INSIDE EVERYWHERE WE GO, JUSTIN PECK’S DESIGN FOR A LIVING BALLET

Everywhere We Go. Choreography by Justin Peck. Music by Sufijan Stevens. Photo Credit Paul Kolnik.

For years, I had wanted to see Everywhere We Go. The ballet premiered the same year I moved to New York, and somehow it remained on that quiet list of works I felt intuitively connected to long before experiencing them in person. Twelve years later, finally sitting inside the theater, the performance did not simply meet those intuitions. It clarified them.

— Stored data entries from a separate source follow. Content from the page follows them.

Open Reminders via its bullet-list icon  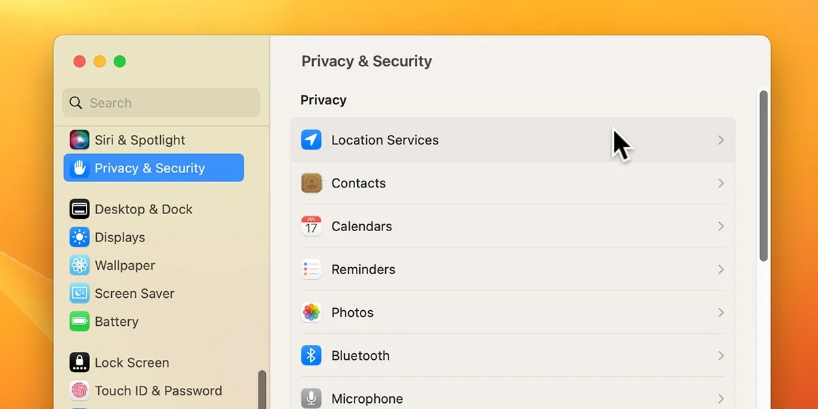(x=311, y=269)
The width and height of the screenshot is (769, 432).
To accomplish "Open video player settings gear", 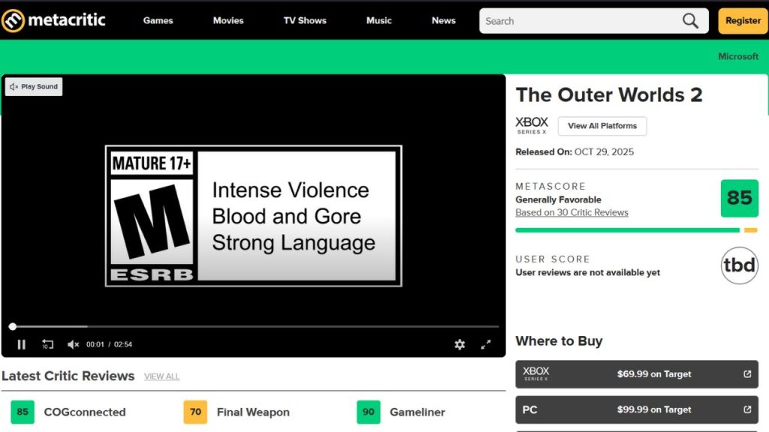I will (460, 344).

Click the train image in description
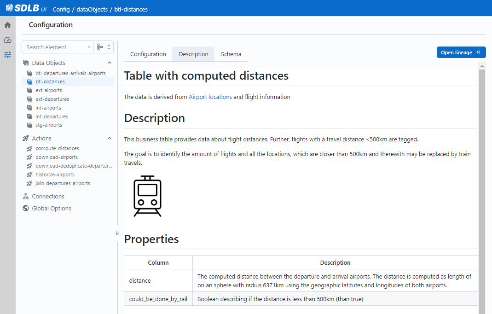[147, 196]

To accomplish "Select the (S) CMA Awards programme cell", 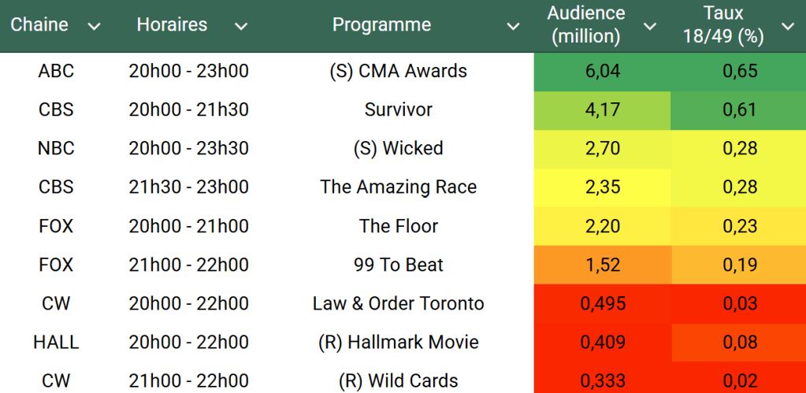I will 398,71.
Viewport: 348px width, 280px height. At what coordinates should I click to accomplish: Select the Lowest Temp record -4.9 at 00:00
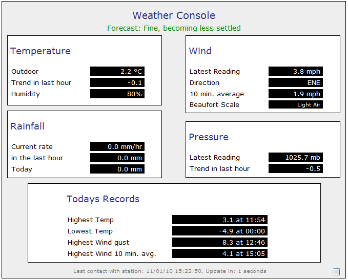click(220, 231)
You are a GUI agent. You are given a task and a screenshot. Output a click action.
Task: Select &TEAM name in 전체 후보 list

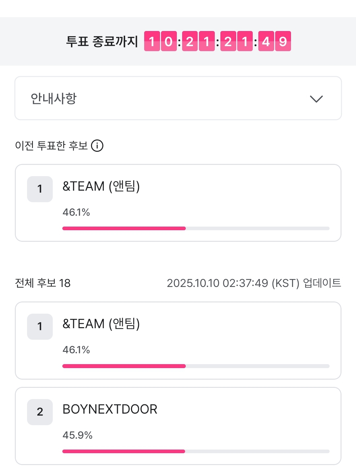101,324
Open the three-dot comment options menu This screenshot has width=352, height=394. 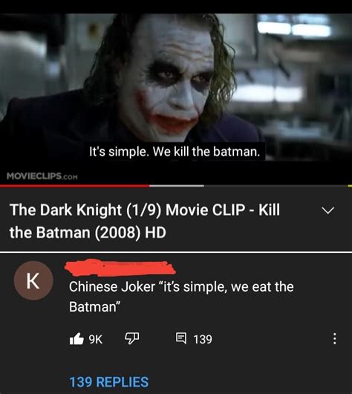point(334,338)
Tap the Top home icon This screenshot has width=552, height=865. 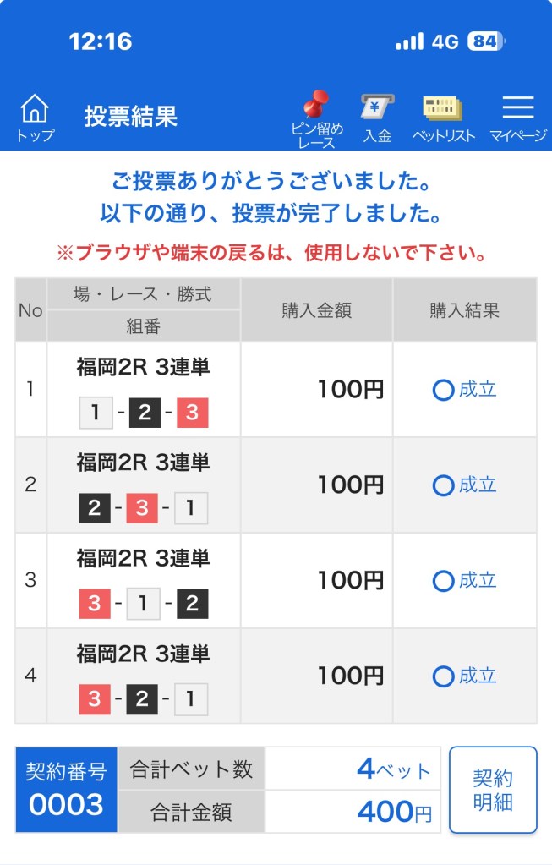click(x=35, y=110)
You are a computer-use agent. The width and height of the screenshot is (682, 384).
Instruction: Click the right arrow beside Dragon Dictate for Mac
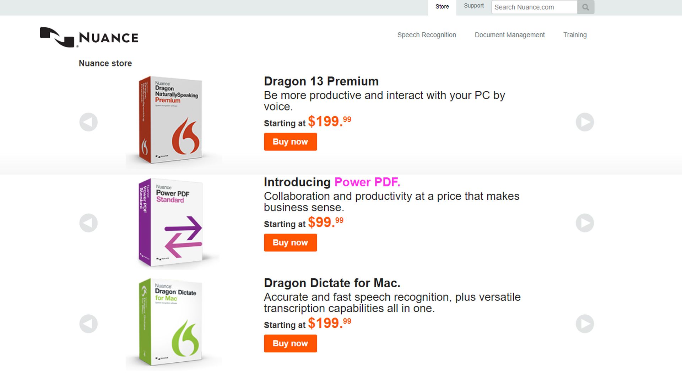[585, 324]
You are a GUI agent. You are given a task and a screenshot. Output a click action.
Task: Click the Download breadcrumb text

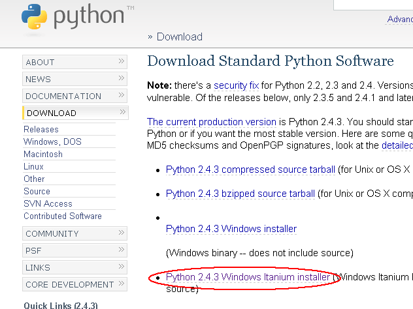click(180, 37)
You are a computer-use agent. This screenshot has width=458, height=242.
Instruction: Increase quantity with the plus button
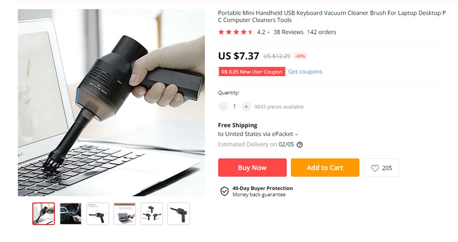(x=246, y=107)
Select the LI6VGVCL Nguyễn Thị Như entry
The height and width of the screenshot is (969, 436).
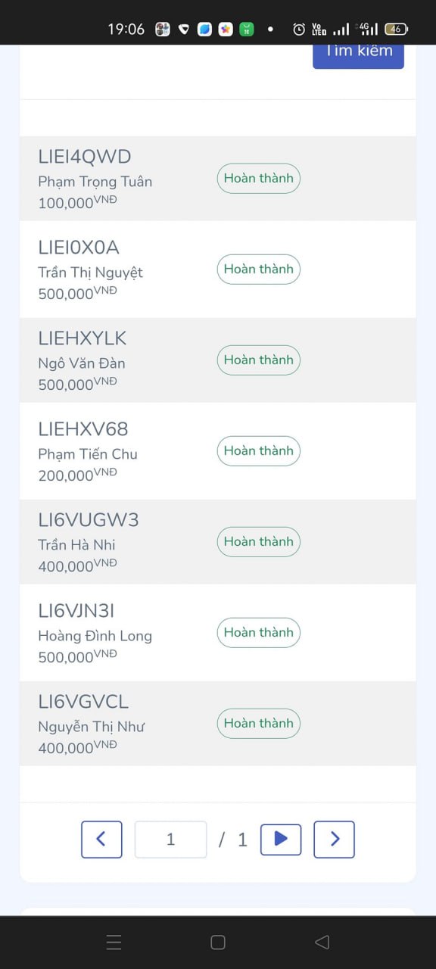(x=218, y=724)
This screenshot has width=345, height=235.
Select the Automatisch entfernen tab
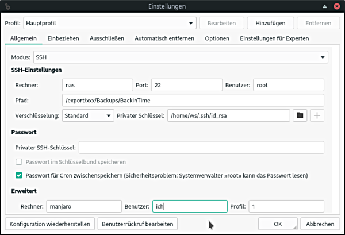click(x=164, y=38)
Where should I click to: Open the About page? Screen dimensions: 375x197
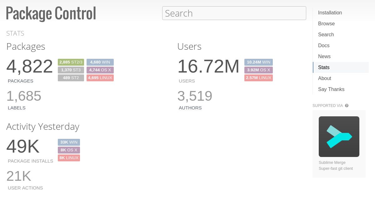coord(325,78)
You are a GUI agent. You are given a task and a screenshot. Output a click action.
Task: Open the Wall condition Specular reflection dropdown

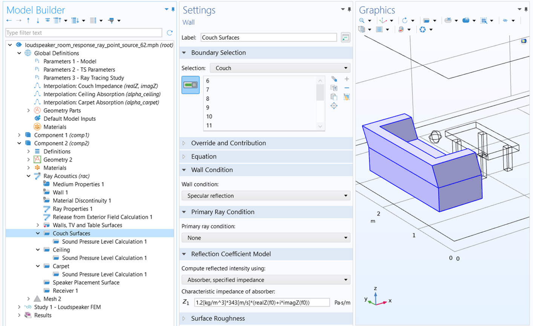coord(266,196)
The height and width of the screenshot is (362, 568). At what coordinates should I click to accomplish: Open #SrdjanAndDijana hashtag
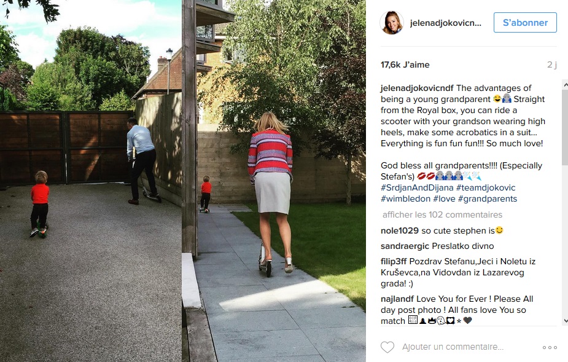[417, 188]
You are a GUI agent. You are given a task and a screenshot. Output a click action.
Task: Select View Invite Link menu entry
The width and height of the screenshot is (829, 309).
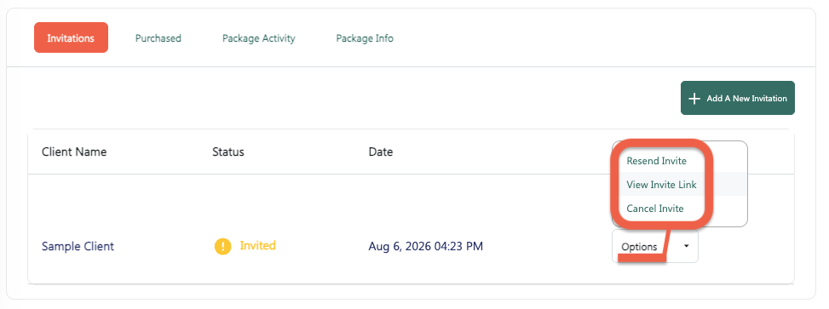click(x=661, y=185)
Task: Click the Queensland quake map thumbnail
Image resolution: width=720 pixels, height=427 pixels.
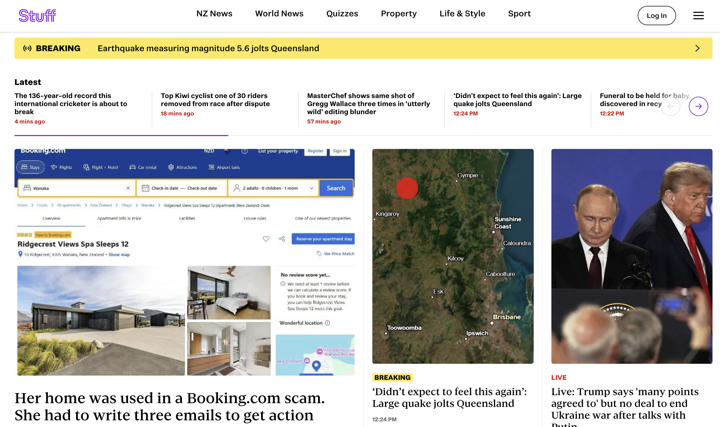Action: (x=453, y=256)
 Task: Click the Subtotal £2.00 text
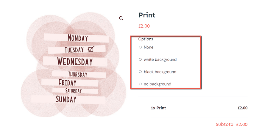pos(231,124)
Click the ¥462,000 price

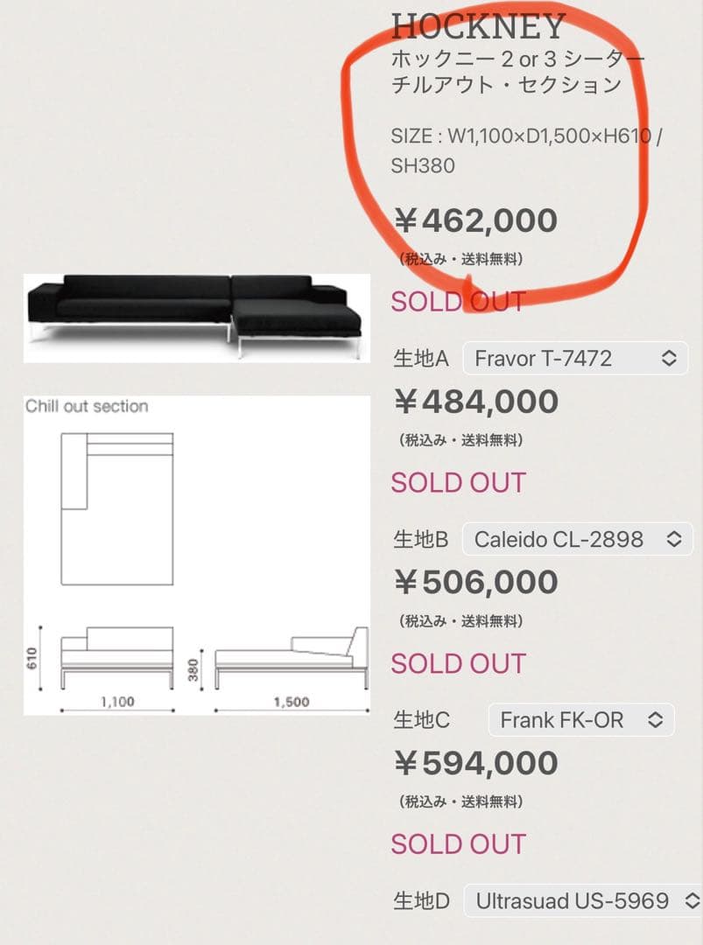pyautogui.click(x=475, y=221)
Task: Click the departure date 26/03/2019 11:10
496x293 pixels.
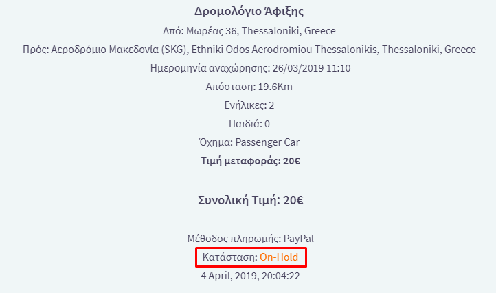Action: coord(311,68)
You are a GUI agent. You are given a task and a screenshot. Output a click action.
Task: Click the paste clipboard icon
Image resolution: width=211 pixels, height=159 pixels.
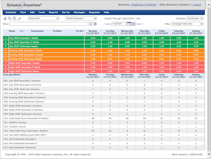[x=14, y=18]
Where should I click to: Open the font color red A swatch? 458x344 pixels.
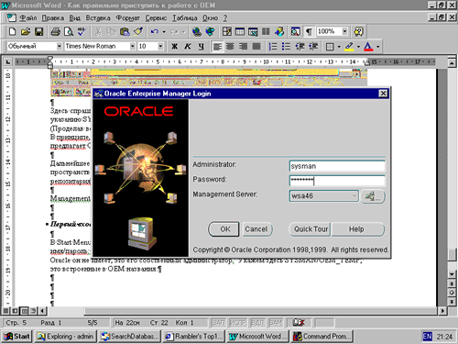click(x=368, y=47)
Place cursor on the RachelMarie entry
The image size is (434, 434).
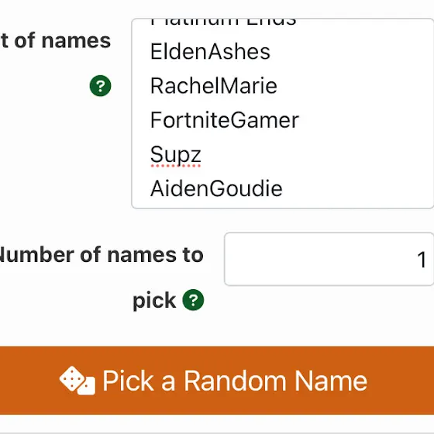pyautogui.click(x=214, y=86)
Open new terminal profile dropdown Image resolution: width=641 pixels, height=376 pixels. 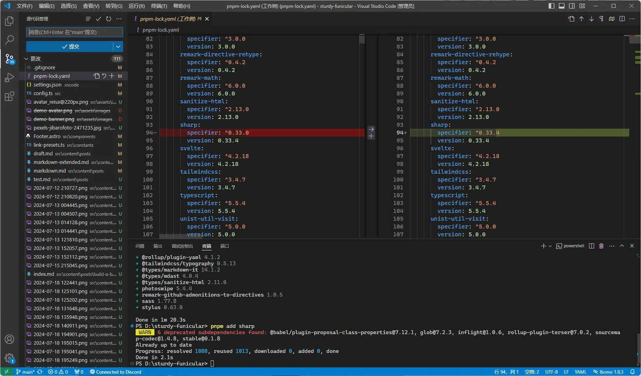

NEW YORK CITY | By Pablo Herrera | Photo by Paul Kolnik

As someone educated in a school of design, I have always been drawn to choreographic thinking that understands structure without becoming imprisoned by it. What unfolds in this ballet is a geometric intelligence that feels both disciplined and fearless. Grids appear without rigidity. Lines travel with intention. Patterns threaten to fracture yet remain unmistakably organized, revealing the hand of a mind that is both demanding and deeply ordered.

The choreography behaves like compositional architecture, dancing along the edges of form. At moments it resembles cats moving across a squared surface, alert, precise, unpredictable, yet never chaotic. The striped costumes for the women and the bicolor palette for the men reinforce this dialogue with geometry, reminding us that composition is generated by blocks and relationships rather than by the isolation of individual fragments.

Everywhere We Go. Choreography by Justin Peck. Music by Sufijan Stevens. Photo Credit Paul Kolnik.

The projected design, the lighting, the diagonals cutting across space, everything suggests a molecular world. And perhaps that is why it feels so intelligent to watch structure gently deconstructed rather than aggressively dismantled. There is no rebellion against form here. Instead, there is fluency within it.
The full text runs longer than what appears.